Best Practices for Managing Connections

Best practices for managing database connections

This article identifies strategies you can use in your applications to connect to pgEdge Cloud databases to improve the availability of your application in the following situations:

  • Planned maintenance occuring on your pgEdge Clusters / Databases
  • Unexpected downtime for a Database node due to Cloud Provider outages or temporary network issues

Leveraging DNS failover

pgEdge Cloud provides the ability to connect to databases using Latency-based routing, which automatically routes your application to the nearest pgEdge node in your database based on latency. This feature makes it easier for end users to configure their applications to connect to pgEdge Cloud databases without needing to manually manage connections to individual nodes.
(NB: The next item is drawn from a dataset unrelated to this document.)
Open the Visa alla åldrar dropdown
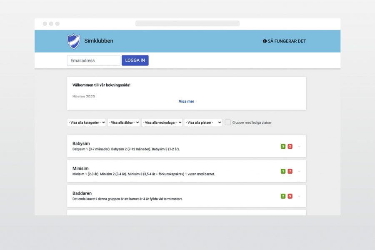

For the following configurations, Latency-based routing also factors in the availability of your database:

  • Private DNS in pgEdge Cloud Enterprise AWS Clusters where the Database has the "Cloudwatch Metrics" option enabled
  • Public DNS in pgEdge Cloud Developer Edition

In the event that health checks determine that a Database node is unavailable, Latency-based routing will automatically route your application to the next nearest node that is available.

Maintenance process

pgEdge performs maintenance in a rolling manner on all databases (when possible), applying updates to each node individually. As part of this process, health checks for nodes where maintenance will be conducted will be set to fail, and pgEdge maintenance processes will wait for a period of 3 minutes to allow applications to reconnect to other available nodes, and for any existing transactions to complete. Once this waiting period is complete, pgEdge systems will perform required upgrades and maintenance before bringing the node back into the pool for Latency-based routing, and moving on to subsequent nodes.
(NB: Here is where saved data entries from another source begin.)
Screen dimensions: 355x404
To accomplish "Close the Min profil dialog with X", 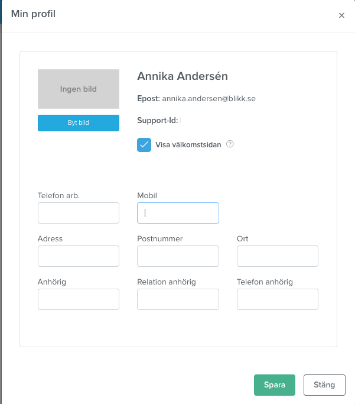I will [341, 15].
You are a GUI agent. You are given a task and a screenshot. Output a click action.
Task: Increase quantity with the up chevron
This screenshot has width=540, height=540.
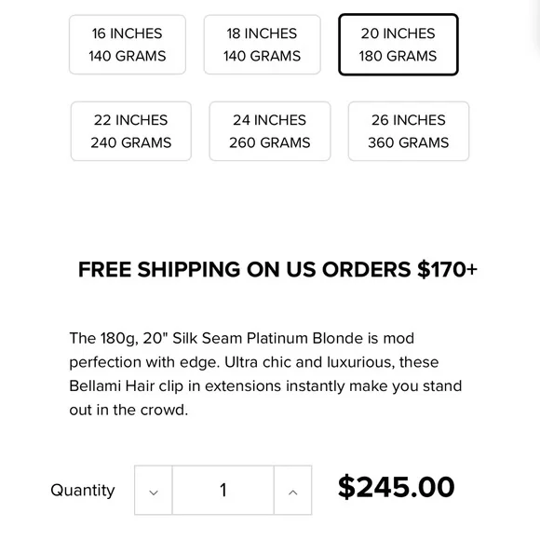(292, 490)
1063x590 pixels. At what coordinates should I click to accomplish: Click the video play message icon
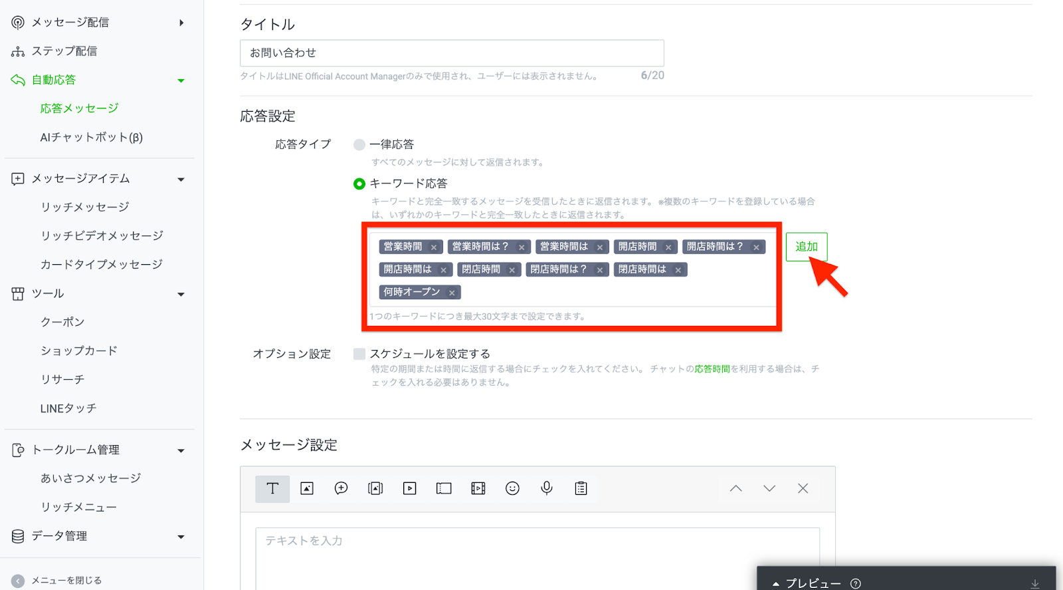click(409, 488)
Configuring Connection Timeouts for DNS Renegotiation

When integrating your application, it's important to ensure that connections periodically renegotiate DNS. We recommend setting a connection timeout to 30 seconds to ensure that clients do not hold connections indefinitely and instead re-resolve DNS at regular intervals.

General Best Practices

  • Configure a reasonable connection timeout (typically 30 seconds) to force reconnection and DNS resolution.
  • Ensure your application handles reconnections gracefully.
  • Use built-in client connection pool settings to enforce timeouts.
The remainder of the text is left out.